The problem with 64-bit integers in js-ctypes is that Javascript lacks a compatible type. All Javascript numbers are IEEE double precision floating point numbers (double), and those can represent 53-bit integers at most. So you shouldn't even be trying to parse the int yourself, unless you know for a fact that the result would fit into a double. E.g. You cannot know this for pointers.

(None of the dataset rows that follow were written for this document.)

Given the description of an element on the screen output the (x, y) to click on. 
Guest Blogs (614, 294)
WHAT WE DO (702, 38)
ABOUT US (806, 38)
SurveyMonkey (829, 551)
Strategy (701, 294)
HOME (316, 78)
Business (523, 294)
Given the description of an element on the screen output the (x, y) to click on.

E.g. consider the following:

// 6 * 8-bit = 48 bit; 48 < 53, so this is OK
((parseInt("0xffffffffffff", 16) + 2) == parseInt("0xffffffffffff", 16)) == false
// However, 7 * 8-bit = 56 bit; 56 < 53, so this is not OK
((parseInt("0xffffffffffffff", 16) + 2) == parseInt("0xffffffffffffff", 16)) == true
// Oops, that compared equal, because a double precision floating point
// cannot actual hold the parseInt result, which is still well below 64-bit!

Lets deal with 64-bit integers in JS properly...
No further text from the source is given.